- _Texto do documento_:
Mas, então, qual é a resposta adequada? Bem, não sei se a tenho, mas proponho uma reflexão que faz com que todas as explicações acima citadas, e outras não citadas, se encaixem em uma lógica da ordenação social do nosso tempo altamente individualista e liberal (liberal em um sentido político-filosófico).
Creio que grande parte dos problemas que temos visto no sentido de atentar contra a vida, em suas múltiplas formas de fazê-lo, tem a ver com uma das novidades da chamada pós-modernidade. Trata-se da “solidão social”. Como é isso?
A solidão social é aquela que se sente no meio das pessoas, aquela que se sente sem que se consiga compreender ou, muito menos, explicar. Mas, o nosso interesse não é explicar o que se sente na solidão social. O nosso interesse é refletir sobre a forma como ela se processa na sociedade, sobre a suas origens e os seus danos.
A solidão social não é um mero produto do individualismo, ela é fruto de um individualismo que força o sujeito a estar dentro de certos padrões de aceitação popular. Ela é produto de uma sociedade de massa, que despersonifica cada vez mais o indivíduo, ao mesmo tempo em que o coloca dentro de redes sociais com padrões altamente definidos de participação e comunicação.
Aqueles jovens que não conseguem adentrar os padrões de comunicação exigidos pelos grupos dos quais desejam participar ficam presos a um anonimato inaceitável. Veja-se que as pessoas que costumam cometer essas atrocidades são, em geral, pessoas que não se abrem, não se comunicam adequadamente. São solitárias, mas não por falta de pessoas e sim por falta de capacidade de se comunicar. Mas, será falta de capacidade de comunicação, ou de espaço para tal?
Os jovens são cobrados por metas cada vez mais inatingíveis de popularidade nos Facebooks, Orkuts e outras redes sociais, eles se sentem pressionados a sair do anonimato, a chamar a atenção a comunicar a sua existência. Por outro lado, para que essa comunicação seja possível, eles têm que se enquadrar naquela comunidade feita de “iguais” e que não admite as idiossincrasias de um sujeito fora do modelo instituído. Ou seja, os jovens não podem tomar as suas próprias decisões, eles têm de transar, beber, usar drogas, vestir certas marcas, utilizar certos estilos para ser incluído em um grupo. E aqueles que estão em outras “tribos” ou que não estão em tribo alguma se tornam simplesmente “ninguém” no interior da sociedade de massa.
Segue da mesma forma no interior das famílias, que na tentativa de estabelecer o que cada um deve ser; como cada um deve agir; quanto cada um deve ganhar; esquece-se de ouvir, esquece-se de promover espaços de comunicação que respeitem a intimidade e a liberdade de se ser o que se sonha.

- _Enunciado da tarefa_: Segundo o texto sobre solidão social, o que os jovens têm de fazer para ser incluídos em um grupo? Liste cada item.

Entradas salvas
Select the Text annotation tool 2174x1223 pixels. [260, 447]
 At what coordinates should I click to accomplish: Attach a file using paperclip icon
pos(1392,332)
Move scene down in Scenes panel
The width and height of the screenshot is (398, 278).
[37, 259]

- _Resposta completa_:
- transar
- beber
- usar drogas
- vestir certas marcas
- utilizar certos estilos